Enthusiastisch beginnt Helga M. Novak 1954 ein Journalismus-Studium, fühlt sich jedoch schon bald wie ein Tier im "Schwanenhals", der tödlichen Jagdfalle, aus der man sich nicht befreien kann. Als die Stasi sie verpflichtet, ihre Kommilitonen zu bespitzeln, tritt sie aus der Partei aus und wird exmatrikuliert. Ende 1957 flieht sie mit ihrem isländischen Freund nach Island, schreibt, arbeitet in Fischfabriken und kehrt erst 1965 nach Leipzig zurück. Am Johannes R. Becher-Institut versucht sie einen Neuanfang, doch eine wie sie ist unerwünscht. Lange vor Wolf Biermann wird Helga M. Novak aus der DDR ausgewiesen. Staatenlos führt sie ein unstetes Leben, das sie quer durch Europa führt. Ihre Bücher wurden in der DDR nicht veröffentlicht; ihre Gedichte findet man dort nur als Abschrift in den Akten der Staatssicherheit.
Rezensionsnotiz zu
Frankfurter Allgemeine Zeitung, 05.12.2013
Kraftvoll erscheint der Lebensrückblick der Schriftstellerin und DDR-Dissidentin Helga M. Novak der Rezensentin Sabine Doering nicht zuletzt, da der über einen langen Zeitraum entstandene und später nicht eigens geglättete Text so offen und wahrhaftig ist, auch den Schwächen der Autorin gegenüber (ihrer Stasi-Mitarbeit etwa).
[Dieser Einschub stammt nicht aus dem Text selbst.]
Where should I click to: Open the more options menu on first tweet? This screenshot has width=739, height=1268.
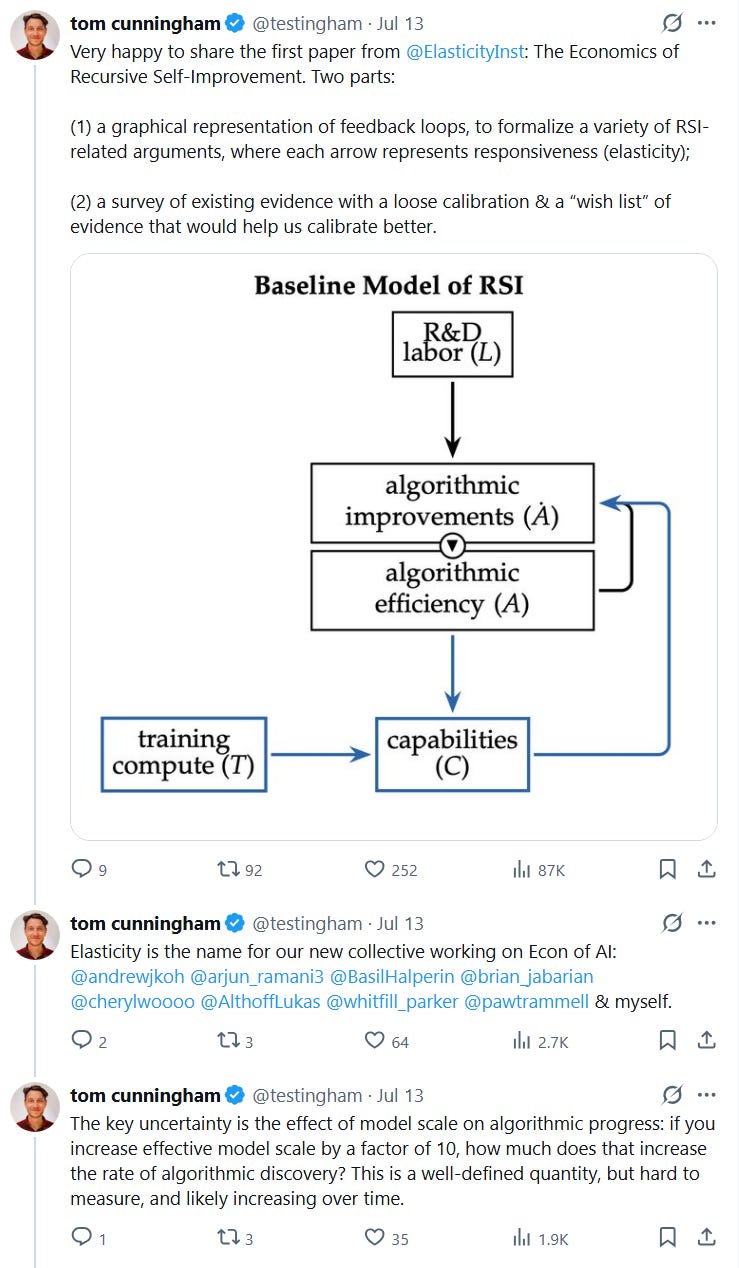[707, 23]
Doering schätzt die so sichtbaren verschlungenen Lebenswege, die die Autorin unter anderem von der DDR nach Island, Sizilien, in die BRD und nach Polen, aber auch immer wieder zurückgeführt haben. Kontinuität wiederum erkennt Doering in der Liebe der Autorin zum Sozialismus, den Novak schließlich auch gegen die eigene Heimat verteidigte.